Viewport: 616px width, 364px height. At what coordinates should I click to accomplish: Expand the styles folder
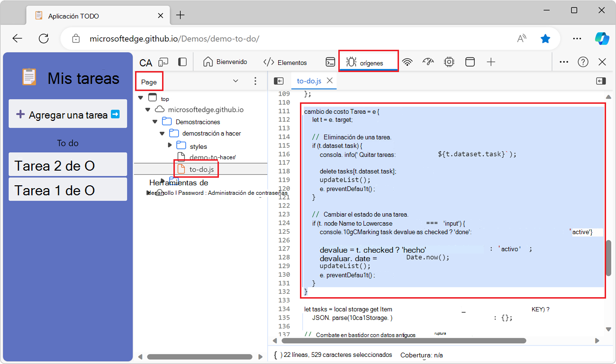click(170, 146)
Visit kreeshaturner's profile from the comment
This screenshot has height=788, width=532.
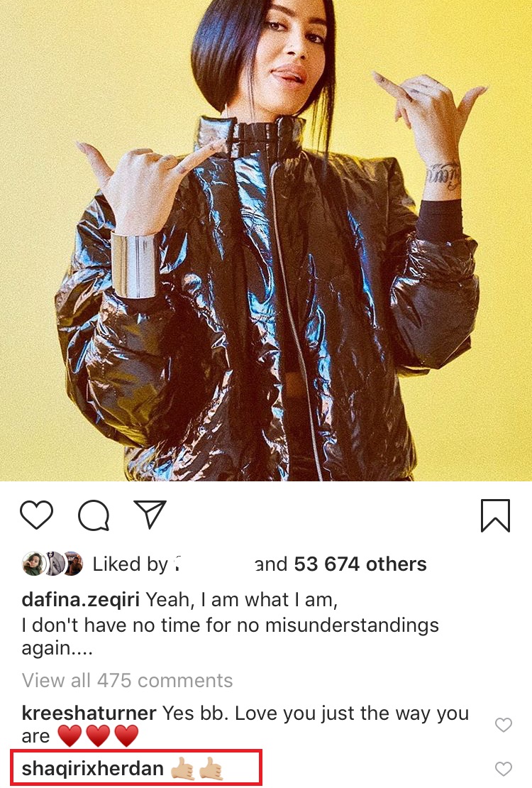click(89, 713)
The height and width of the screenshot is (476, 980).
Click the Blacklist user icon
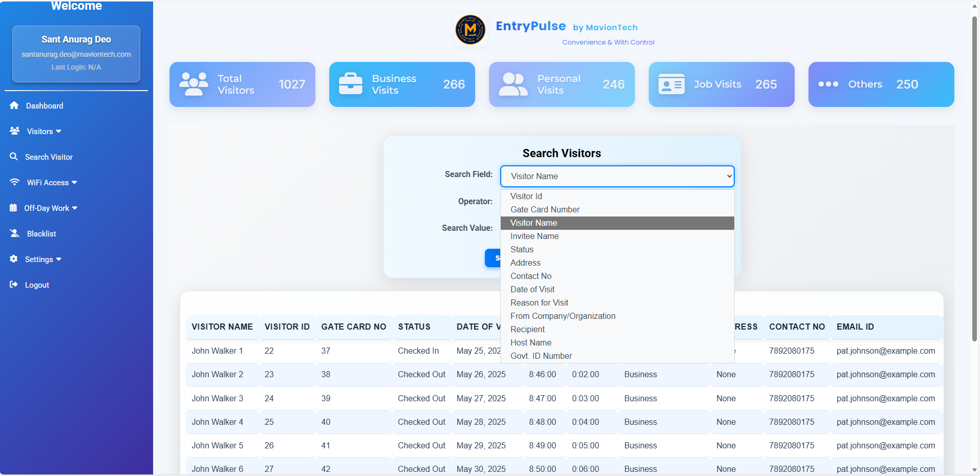(15, 233)
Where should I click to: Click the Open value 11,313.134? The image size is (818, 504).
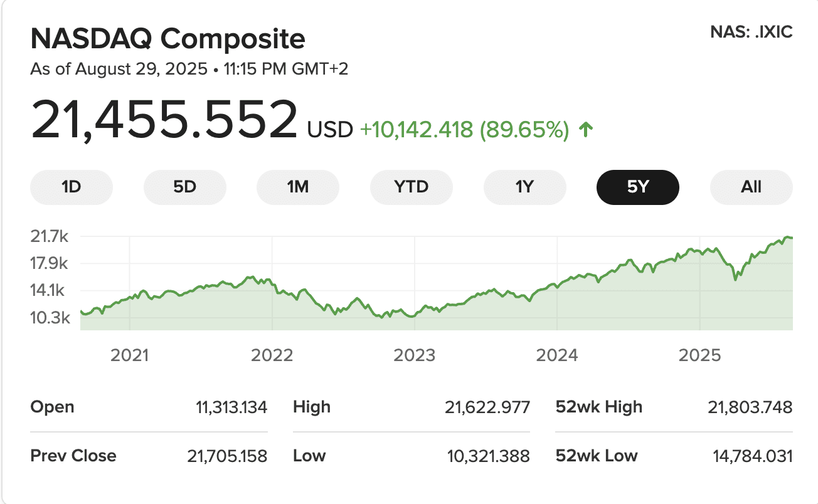click(x=231, y=407)
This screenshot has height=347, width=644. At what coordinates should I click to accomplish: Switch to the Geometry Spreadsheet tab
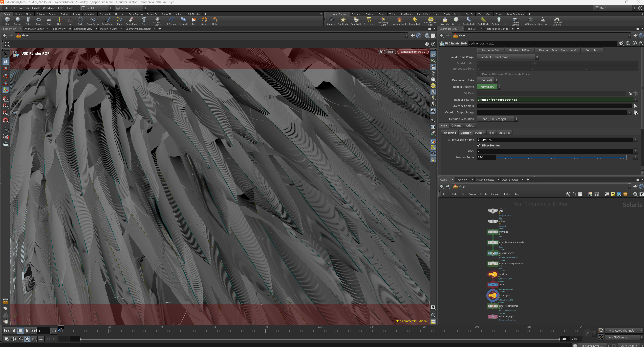(138, 29)
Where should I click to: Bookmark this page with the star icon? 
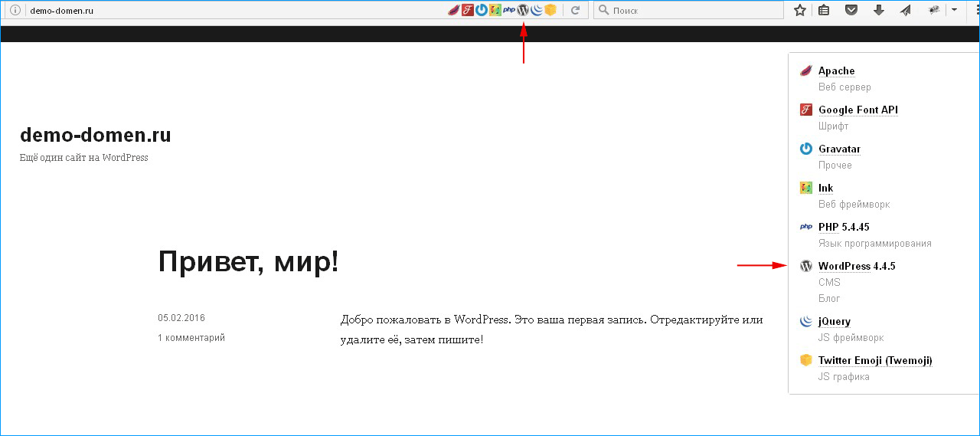[x=800, y=10]
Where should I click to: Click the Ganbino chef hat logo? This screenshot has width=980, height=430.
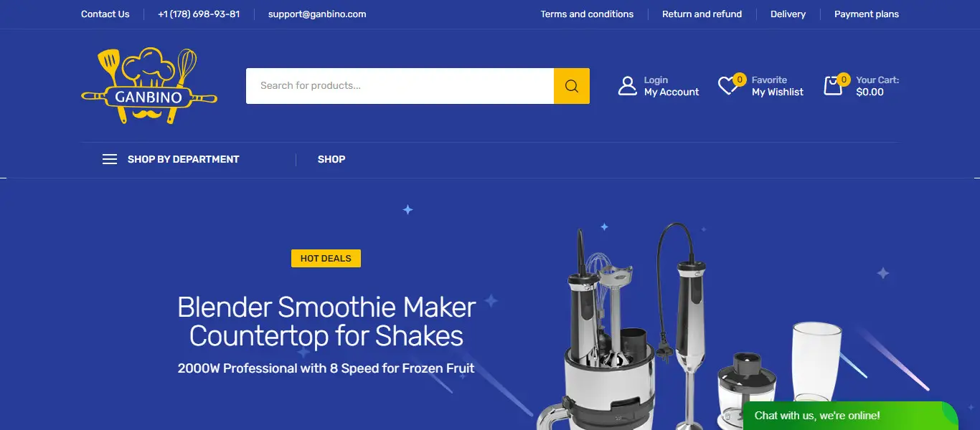pos(149,86)
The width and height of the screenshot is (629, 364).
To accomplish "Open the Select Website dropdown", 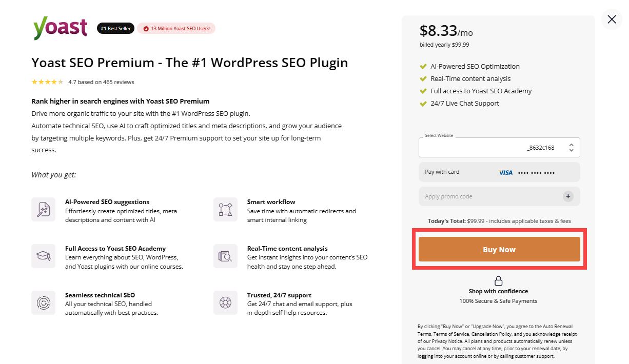I will click(499, 148).
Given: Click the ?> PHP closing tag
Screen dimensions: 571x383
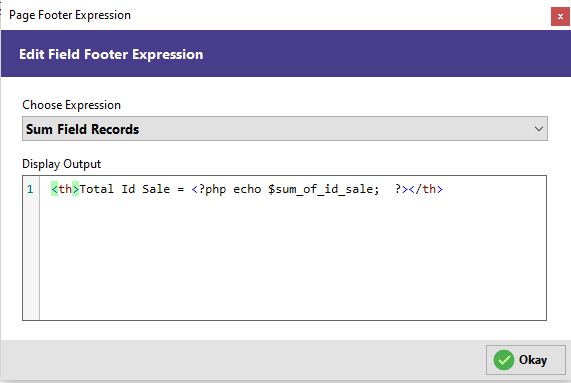Looking at the screenshot, I should click(401, 189).
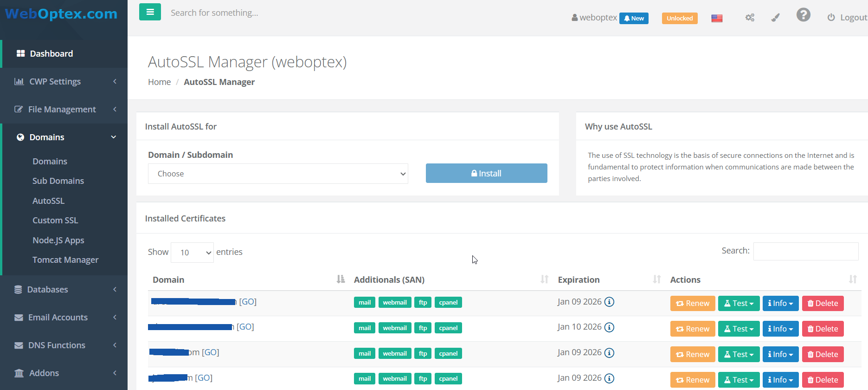Open the help question mark icon
The image size is (868, 390).
tap(803, 15)
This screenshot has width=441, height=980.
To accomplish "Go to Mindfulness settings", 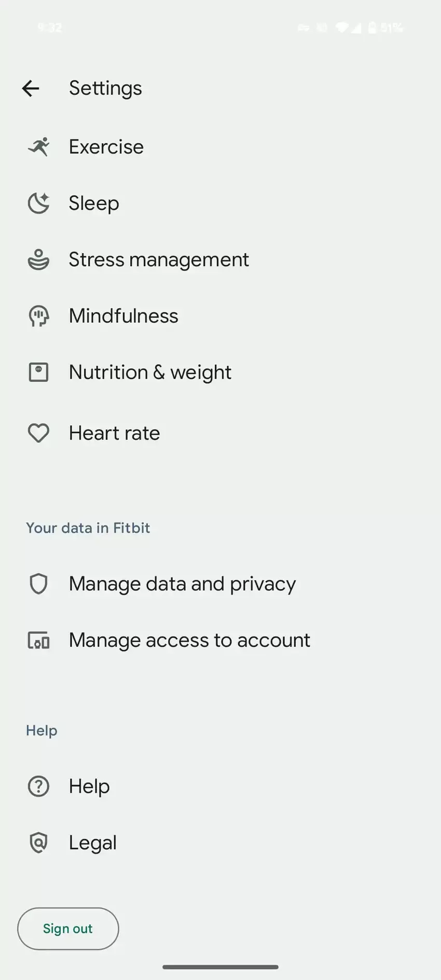I will (x=123, y=316).
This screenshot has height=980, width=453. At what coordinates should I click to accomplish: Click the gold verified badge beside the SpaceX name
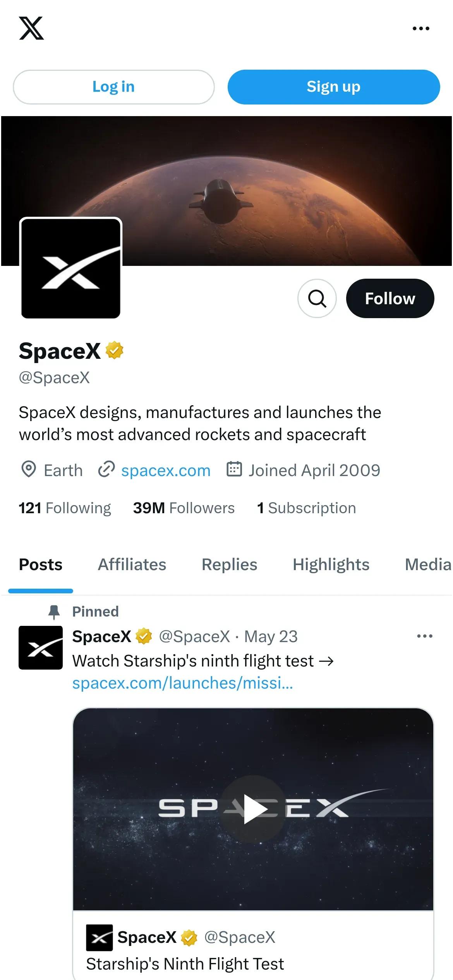tap(114, 351)
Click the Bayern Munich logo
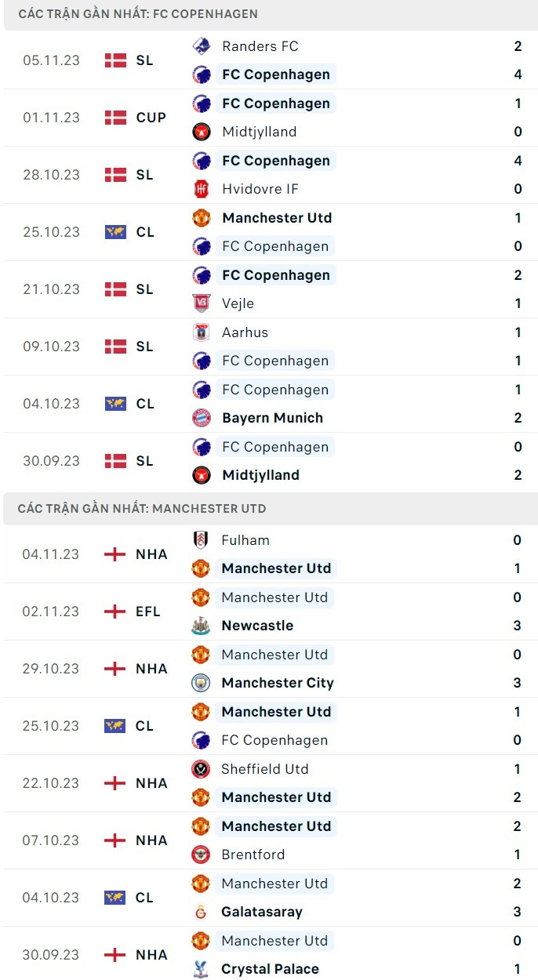Image resolution: width=538 pixels, height=980 pixels. tap(202, 418)
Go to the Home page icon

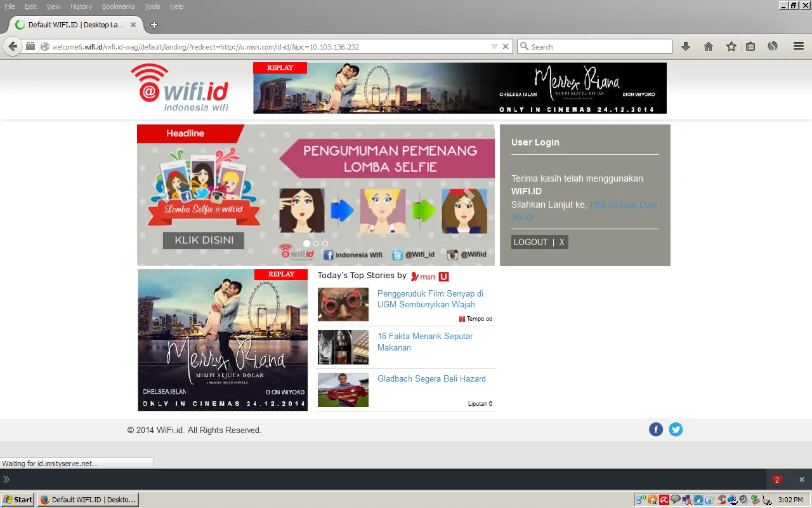tap(709, 46)
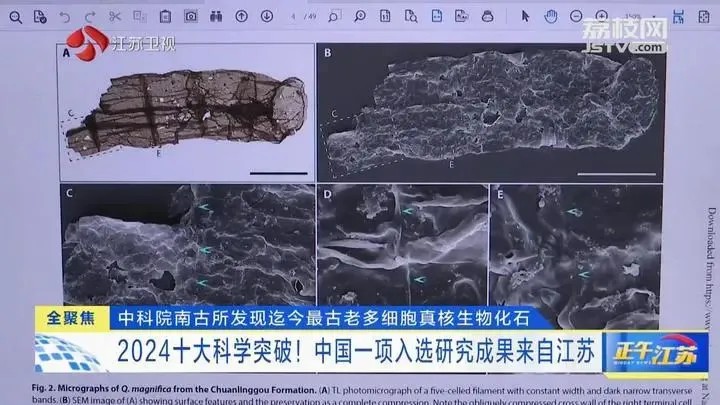This screenshot has width=720, height=405.
Task: Select the Cut scissors tool
Action: click(114, 16)
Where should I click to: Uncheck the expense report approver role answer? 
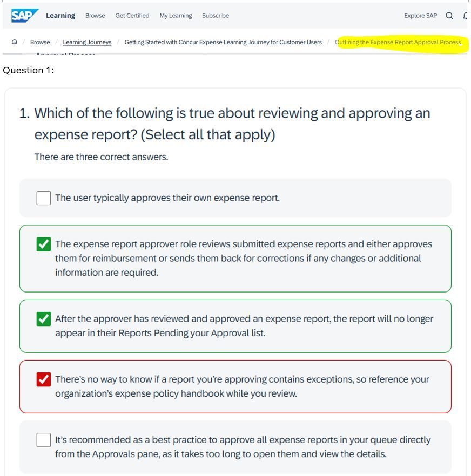tap(43, 244)
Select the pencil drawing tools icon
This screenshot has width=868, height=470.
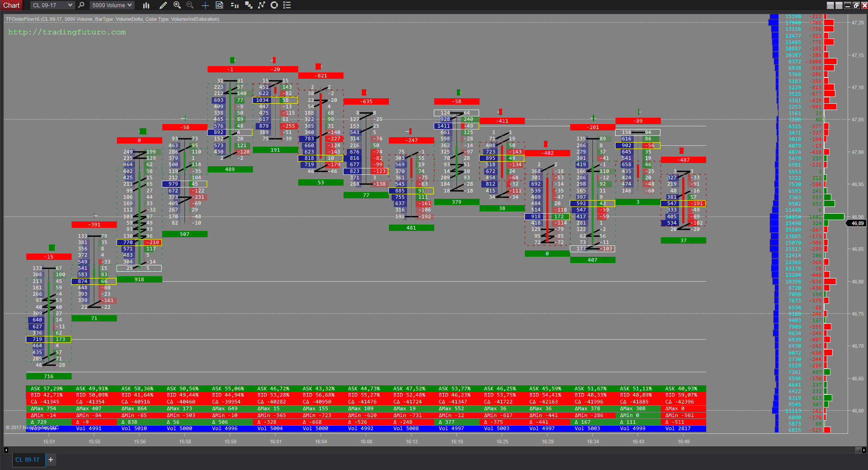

**Brief:**
Print the lines from the line containing "Select the pencil drawing tools icon" through the last line of the listing, exactly as they stand, and leave any pictures out.

**Solution for this problem:**
Select the pencil drawing tools icon
This screenshot has width=868, height=470.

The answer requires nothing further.